#### Your objective:
Repeat exactly, and only, the lines from the line containing "Task: Choose the Trim function" through the last line of the records below, including both.

#### Stored items:

----------

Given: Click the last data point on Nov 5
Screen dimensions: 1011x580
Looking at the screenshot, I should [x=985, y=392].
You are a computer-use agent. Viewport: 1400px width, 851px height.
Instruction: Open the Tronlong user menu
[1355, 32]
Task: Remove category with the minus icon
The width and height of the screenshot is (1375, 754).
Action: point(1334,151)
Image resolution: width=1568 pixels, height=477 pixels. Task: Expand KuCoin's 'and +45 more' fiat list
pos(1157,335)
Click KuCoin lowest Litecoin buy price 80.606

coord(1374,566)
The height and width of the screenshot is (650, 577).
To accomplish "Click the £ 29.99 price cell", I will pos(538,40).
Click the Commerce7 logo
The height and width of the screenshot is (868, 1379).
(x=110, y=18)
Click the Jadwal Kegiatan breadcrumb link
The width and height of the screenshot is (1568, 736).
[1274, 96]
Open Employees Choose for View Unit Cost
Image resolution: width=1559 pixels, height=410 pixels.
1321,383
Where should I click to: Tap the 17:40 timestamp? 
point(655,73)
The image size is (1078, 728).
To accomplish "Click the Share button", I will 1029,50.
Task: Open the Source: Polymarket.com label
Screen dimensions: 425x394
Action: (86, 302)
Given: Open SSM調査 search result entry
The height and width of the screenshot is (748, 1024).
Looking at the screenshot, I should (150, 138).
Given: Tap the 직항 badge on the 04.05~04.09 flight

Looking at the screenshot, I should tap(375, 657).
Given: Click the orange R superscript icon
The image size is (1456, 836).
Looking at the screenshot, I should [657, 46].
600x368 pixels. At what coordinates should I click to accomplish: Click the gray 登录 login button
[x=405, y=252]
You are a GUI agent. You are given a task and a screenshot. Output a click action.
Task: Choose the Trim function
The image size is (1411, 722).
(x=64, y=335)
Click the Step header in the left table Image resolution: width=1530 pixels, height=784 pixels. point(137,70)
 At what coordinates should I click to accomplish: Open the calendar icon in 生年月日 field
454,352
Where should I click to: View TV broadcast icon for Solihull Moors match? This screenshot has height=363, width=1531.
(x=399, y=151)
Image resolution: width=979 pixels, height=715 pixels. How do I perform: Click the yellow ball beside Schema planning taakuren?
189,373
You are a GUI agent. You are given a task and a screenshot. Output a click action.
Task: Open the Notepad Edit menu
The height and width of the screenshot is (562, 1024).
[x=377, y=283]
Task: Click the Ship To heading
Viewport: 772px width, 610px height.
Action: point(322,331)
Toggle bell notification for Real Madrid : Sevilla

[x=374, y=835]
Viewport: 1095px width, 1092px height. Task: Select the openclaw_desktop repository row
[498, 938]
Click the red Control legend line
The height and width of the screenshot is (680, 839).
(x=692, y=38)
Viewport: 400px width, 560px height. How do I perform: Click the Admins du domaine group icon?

----------

#### Completed task:
Task: Choose the Trim function
The image size is (1411, 722).
(x=64, y=335)
Click the Step header in the left table Image resolution: width=1530 pixels, height=784 pixels. point(137,70)
 At what coordinates should I click to accomplish: Open the calendar icon in 生年月日 field
454,352
Where should I click to: View TV broadcast icon for Solihull Moors match? This screenshot has height=363, width=1531.
(x=399, y=151)
Image resolution: width=979 pixels, height=715 pixels. How do I perform: Click the yellow ball beside Schema planning taakuren?
189,373
You are a GUI agent. You are given a task and a screenshot. Output a click action.
Task: Open the Notepad Edit menu
The height and width of the screenshot is (562, 1024).
[x=377, y=283]
Task: Click the Ship To heading
Viewport: 772px width, 610px height.
Action: point(322,331)
Toggle bell notification for Real Madrid : Sevilla

[x=374, y=835]
Viewport: 1095px width, 1092px height. Task: Select the openclaw_desktop repository row
[498, 938]
Click the red Control legend line
The height and width of the screenshot is (680, 839).
(x=692, y=38)
Viewport: 400px width, 560px height. How do I perform: Click the Admins du domaine group icon?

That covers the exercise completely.